# Collected data entries:

==============================

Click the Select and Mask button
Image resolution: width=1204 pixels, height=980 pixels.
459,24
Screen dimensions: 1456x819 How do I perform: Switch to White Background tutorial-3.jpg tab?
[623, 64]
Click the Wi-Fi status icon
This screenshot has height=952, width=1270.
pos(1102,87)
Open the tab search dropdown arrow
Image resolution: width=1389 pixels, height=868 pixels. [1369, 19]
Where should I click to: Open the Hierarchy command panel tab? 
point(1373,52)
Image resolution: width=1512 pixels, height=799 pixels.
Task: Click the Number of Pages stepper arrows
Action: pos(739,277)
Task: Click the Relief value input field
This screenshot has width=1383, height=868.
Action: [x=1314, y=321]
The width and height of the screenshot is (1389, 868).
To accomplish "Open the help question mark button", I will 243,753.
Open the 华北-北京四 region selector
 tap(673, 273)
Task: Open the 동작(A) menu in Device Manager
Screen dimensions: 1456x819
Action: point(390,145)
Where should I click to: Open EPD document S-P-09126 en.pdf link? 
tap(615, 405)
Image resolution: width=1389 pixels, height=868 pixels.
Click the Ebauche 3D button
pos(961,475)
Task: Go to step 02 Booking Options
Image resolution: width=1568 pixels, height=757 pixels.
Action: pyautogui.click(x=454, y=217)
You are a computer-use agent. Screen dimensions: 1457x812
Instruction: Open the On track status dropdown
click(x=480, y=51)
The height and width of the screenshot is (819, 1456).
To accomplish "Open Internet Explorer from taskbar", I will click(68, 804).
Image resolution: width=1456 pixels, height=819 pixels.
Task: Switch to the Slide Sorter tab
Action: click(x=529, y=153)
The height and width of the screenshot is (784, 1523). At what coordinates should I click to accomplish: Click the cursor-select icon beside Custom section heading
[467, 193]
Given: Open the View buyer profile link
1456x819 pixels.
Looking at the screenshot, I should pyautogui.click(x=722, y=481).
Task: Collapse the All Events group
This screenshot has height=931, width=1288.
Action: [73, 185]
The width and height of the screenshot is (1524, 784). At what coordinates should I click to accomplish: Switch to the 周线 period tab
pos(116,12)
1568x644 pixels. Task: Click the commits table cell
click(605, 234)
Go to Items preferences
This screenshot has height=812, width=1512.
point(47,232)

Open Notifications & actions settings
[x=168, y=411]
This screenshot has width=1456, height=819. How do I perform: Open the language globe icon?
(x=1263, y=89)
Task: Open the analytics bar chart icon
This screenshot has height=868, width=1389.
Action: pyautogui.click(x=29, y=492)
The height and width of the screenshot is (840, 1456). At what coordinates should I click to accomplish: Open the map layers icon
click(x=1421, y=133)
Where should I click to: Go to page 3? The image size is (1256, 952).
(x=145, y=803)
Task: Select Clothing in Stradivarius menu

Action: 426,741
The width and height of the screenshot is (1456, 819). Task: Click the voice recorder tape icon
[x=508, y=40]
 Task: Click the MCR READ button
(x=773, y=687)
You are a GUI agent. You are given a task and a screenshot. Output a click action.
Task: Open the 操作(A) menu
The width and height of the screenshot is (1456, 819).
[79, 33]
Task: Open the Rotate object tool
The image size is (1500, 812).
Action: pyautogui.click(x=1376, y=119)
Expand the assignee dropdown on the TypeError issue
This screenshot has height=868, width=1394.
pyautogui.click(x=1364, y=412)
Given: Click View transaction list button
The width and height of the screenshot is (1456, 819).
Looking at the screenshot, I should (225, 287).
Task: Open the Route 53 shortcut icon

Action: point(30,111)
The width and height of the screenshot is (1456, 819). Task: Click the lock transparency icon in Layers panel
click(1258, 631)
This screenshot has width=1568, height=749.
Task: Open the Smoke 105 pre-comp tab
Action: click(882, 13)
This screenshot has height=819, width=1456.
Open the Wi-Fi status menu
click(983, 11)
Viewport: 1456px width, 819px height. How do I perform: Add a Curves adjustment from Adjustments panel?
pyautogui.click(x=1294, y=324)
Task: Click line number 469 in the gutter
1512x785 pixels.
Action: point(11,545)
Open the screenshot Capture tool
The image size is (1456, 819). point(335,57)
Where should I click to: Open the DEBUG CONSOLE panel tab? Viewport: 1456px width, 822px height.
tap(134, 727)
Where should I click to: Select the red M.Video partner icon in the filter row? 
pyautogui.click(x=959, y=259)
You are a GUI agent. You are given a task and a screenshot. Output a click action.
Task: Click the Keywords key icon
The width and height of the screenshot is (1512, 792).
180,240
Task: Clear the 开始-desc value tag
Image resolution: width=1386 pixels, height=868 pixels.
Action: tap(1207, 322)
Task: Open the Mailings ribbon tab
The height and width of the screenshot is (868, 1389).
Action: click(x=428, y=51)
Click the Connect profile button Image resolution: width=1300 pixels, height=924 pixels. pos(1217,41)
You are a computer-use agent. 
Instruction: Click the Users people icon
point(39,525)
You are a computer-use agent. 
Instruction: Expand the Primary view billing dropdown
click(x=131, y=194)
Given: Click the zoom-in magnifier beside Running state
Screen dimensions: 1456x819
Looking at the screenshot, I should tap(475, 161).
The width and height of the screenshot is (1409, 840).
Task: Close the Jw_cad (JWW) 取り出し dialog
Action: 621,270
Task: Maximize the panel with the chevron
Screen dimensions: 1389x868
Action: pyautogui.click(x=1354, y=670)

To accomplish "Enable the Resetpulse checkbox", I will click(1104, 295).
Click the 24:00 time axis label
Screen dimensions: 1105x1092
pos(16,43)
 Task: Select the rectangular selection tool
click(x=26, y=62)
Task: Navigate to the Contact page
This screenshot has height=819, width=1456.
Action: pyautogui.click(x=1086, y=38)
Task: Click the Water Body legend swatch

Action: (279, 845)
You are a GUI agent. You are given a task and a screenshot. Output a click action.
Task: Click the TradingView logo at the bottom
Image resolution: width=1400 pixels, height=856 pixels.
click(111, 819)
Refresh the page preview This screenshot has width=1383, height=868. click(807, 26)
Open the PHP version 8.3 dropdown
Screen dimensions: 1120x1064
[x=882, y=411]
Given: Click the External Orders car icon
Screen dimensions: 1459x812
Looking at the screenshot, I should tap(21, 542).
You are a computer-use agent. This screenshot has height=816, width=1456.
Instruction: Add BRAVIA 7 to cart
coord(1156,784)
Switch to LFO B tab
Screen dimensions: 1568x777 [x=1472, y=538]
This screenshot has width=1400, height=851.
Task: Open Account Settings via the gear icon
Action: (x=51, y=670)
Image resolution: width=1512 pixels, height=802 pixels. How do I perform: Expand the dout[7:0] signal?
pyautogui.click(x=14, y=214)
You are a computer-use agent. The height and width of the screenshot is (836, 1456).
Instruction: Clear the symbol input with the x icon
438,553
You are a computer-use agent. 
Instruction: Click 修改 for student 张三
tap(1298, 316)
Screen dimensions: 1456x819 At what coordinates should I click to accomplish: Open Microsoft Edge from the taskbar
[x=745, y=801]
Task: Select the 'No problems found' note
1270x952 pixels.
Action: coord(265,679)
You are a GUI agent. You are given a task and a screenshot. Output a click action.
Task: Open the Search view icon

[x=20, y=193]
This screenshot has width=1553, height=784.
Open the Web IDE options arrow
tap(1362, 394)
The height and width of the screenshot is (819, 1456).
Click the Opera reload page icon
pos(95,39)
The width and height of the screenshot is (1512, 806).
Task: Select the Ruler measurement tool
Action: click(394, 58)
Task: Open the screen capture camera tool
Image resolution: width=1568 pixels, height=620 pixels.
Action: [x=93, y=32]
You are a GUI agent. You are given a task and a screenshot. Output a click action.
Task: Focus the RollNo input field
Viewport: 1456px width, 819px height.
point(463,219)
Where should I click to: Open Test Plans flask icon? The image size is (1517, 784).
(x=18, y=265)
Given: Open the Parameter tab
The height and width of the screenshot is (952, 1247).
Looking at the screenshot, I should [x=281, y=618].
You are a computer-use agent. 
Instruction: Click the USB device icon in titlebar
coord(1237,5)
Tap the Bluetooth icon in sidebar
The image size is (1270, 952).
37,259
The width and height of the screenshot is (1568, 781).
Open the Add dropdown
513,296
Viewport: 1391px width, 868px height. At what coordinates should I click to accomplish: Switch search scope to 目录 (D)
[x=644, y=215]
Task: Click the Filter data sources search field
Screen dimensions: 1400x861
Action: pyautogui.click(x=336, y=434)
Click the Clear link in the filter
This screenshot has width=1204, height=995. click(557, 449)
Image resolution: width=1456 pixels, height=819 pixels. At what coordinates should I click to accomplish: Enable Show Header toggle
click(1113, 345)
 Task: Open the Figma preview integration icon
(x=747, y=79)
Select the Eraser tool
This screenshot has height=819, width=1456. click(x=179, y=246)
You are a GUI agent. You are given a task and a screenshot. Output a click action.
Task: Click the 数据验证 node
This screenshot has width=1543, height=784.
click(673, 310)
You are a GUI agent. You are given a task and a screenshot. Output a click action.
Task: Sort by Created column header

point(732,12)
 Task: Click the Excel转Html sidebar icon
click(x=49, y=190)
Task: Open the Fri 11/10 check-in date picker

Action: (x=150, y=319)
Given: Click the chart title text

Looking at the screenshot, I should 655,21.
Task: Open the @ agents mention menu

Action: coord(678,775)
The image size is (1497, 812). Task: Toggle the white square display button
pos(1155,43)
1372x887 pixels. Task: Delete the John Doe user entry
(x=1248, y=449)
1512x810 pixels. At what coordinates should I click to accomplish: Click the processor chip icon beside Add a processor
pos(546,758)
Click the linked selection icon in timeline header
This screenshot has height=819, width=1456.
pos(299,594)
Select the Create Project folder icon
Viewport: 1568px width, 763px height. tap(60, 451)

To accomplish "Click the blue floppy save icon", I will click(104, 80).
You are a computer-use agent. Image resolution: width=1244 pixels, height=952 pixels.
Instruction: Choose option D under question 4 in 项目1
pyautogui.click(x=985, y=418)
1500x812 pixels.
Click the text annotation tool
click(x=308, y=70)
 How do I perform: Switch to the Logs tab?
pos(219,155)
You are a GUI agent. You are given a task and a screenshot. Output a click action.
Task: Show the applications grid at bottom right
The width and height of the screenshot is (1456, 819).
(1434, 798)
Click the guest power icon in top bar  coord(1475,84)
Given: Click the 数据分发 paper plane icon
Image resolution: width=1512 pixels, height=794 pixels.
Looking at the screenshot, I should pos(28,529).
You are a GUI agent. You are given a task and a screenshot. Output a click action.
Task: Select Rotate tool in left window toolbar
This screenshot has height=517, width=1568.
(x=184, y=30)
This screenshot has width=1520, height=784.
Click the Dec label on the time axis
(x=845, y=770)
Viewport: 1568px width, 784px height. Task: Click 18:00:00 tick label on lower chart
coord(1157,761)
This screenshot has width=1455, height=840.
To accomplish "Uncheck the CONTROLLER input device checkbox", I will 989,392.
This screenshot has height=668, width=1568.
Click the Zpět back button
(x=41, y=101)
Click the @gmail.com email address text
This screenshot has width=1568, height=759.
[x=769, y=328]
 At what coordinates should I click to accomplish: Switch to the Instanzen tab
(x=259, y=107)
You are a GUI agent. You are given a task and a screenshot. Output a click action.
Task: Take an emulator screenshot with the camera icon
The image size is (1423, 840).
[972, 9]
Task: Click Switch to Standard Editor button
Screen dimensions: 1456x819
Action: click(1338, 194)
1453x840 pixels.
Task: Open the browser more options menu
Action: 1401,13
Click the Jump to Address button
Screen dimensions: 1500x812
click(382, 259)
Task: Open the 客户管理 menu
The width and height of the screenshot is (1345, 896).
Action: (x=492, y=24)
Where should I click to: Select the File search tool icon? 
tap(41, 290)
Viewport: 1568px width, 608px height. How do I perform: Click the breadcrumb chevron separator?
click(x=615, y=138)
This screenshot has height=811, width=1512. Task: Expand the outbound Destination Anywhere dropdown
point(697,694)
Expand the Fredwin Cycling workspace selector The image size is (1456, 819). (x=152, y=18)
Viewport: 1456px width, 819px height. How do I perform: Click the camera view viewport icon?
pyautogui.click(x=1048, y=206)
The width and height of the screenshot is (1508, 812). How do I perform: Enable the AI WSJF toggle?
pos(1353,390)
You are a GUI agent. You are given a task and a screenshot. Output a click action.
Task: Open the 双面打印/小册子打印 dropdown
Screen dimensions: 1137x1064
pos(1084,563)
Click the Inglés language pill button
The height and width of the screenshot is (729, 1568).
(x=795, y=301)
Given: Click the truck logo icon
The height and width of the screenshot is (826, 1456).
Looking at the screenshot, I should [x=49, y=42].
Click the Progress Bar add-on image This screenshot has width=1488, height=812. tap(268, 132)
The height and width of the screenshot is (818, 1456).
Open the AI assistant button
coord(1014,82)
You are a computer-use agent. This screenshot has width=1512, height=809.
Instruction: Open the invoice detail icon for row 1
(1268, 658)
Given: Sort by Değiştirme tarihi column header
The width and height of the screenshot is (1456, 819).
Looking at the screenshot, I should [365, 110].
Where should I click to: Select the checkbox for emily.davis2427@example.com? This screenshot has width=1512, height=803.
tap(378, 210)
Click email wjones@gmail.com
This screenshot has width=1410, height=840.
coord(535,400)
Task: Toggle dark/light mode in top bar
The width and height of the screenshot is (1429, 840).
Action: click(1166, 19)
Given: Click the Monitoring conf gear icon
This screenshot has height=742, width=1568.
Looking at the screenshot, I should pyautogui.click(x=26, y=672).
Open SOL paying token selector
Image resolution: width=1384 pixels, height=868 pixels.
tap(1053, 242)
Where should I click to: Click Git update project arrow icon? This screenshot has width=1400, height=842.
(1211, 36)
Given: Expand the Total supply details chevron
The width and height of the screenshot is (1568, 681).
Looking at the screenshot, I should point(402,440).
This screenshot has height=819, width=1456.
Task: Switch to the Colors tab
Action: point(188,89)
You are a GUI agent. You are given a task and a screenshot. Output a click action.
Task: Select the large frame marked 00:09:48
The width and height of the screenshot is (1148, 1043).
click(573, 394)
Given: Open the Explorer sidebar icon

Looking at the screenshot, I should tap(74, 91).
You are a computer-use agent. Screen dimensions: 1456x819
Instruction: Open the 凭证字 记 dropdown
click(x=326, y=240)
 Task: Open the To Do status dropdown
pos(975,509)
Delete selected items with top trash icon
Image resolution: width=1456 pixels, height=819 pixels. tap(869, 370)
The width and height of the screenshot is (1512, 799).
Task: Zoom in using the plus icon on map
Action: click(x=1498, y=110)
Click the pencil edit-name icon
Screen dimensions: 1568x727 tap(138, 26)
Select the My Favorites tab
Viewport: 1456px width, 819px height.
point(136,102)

==============================

Report each line of the data that includes the string "computer".

You are a computer-use agent. Screen dimensions: 1457x812
You are a computer-use agent. 
You are a computer-use agent. 
You are a computer-use agent. This screenshot has height=816, width=1456.
You are a computer-use agent. The height and width of the screenshot is (836, 1456).
You are a computer-use agent. 
You are a computer-use agent. 
You are a computer-use agent. Image resolution: width=1244 pixels, height=952 pixels.
You are a computer-use agent. This screenshot has width=1512, height=809.
You are a computer-use agent. Screen dimensions: 1456x819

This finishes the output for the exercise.